Can anyone tell me WHY marketers feel they NEED to FOOL people to sell products?

Can anyone tell me WHY they feel the NEED to be less than honest?

Hearing about this stuff makes me sick, and they wonder why we hate them…

Glad you put this stuff up tho Mike, more people need to know about shenanigans like this.

Director Mitch says:

Re: this is getting so damn tiring...

I’m not biased or anything because I do (non consumer) marketing for a living, but it shouldn’t be surprising for marketers to try out new mediums to reach an audience. Sometimes it works, sometimes it doesn’t (usually it does), but ANY mass medium that reaches a large audience is a potential place to market, and the fact that marketers are looking to blogs could be seen as an indicator of their rise in stature.

Marketing isn’t about trying to FOOL people or the NEED to be “less than honest”. (Yes, there are marketing people out there who are, but that can be said about any profession).

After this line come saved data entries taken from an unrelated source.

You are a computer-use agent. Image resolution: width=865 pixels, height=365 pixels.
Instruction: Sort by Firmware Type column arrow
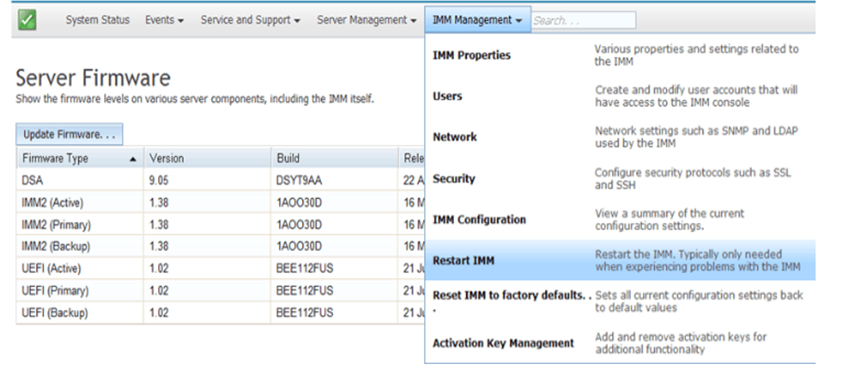point(133,159)
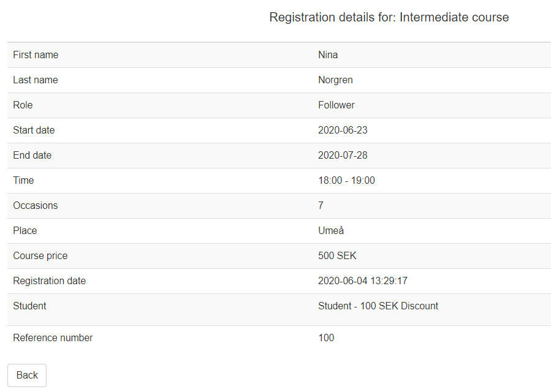Click the last name value Norgren
Viewport: 551px width, 392px height.
[x=335, y=80]
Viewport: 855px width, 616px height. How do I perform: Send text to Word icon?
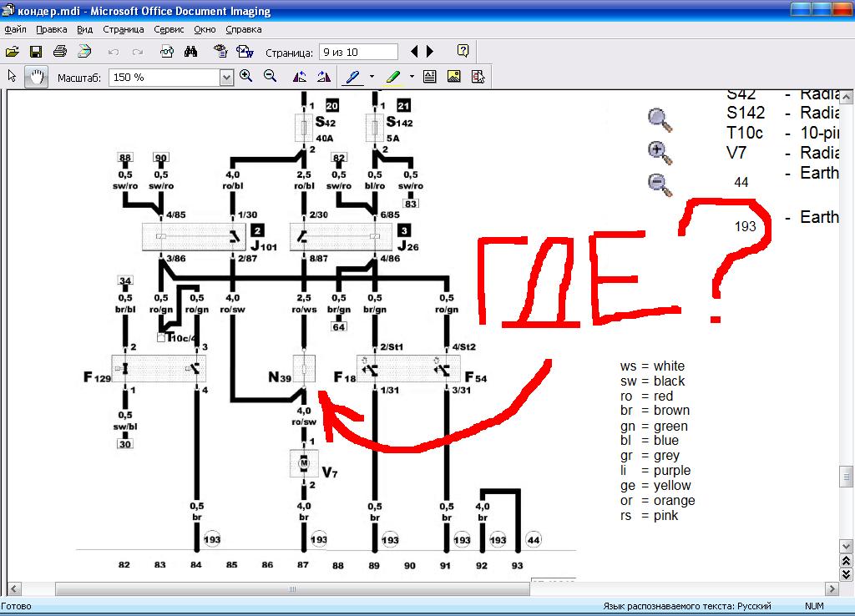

Marketing is about getting the word out on your company, product, brand, whatever.

I do think purposely dropping brands/names in blogs or paying for exposire is a big mistake, but there are proper ways to use blogs to market

This very blog you are reading – Techdirt – is a form of marketing. After stumbling on it some time ago I contacted Mike and found out about the various research and other services his company provides.

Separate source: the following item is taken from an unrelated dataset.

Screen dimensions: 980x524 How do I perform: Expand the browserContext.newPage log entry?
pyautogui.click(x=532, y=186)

In this case, his blog raised my awareness of his services and gave me an indication of the caliber of his work, so the blog was an excellent tool to market. THIS is the correct way to use a blog to market.

thecaptain says:

Re: Re: this is getting so damn tiring...

I’m sorry, but what Mike does with THIS blog and what the article describes are night and day.

1) I KNOW this blog is there (to some extent) to market techdirt’s corporate intelligence services.
2) Mike does not pretend otherwise

Whereas the “marketing” described in the article is:

1) Insinuate a marketer into a blog and acquire a “trusted” status in that community.
2) Hawk a product once you’ve achieved #1
3) CONCEAL your identity as a marketer to achieve maximum effect when hawking a product (ie: get people to trust you because you’re “just one of the guys” rather than a marketer who’s goal is to sell the product)

The first tactic I mentionned that Mike uses is straight forward and HONEST.

The second, I’m sorry to say is becoming STANDARD OPERATING PROCEDURE in your industry and is OUTRIGHT LYING!!!! Its not “a few bad eggs” its not “a few bad ones like in any industry”…this is an BAD characteristic of the industry these days…

I get the feeling that the only thing that STOPS marketers from lying (rather than twisting the actual truth out of proportion) is that its against the law to outright lie. If you look at it like a lawyer and as a point of law, they don’t actually LIE…but if you look at it from a consumer standpoint, we say you guys are full of sh*t.

Anonymous Coward says:

Re: Re: Re: this is getting so damn tiring...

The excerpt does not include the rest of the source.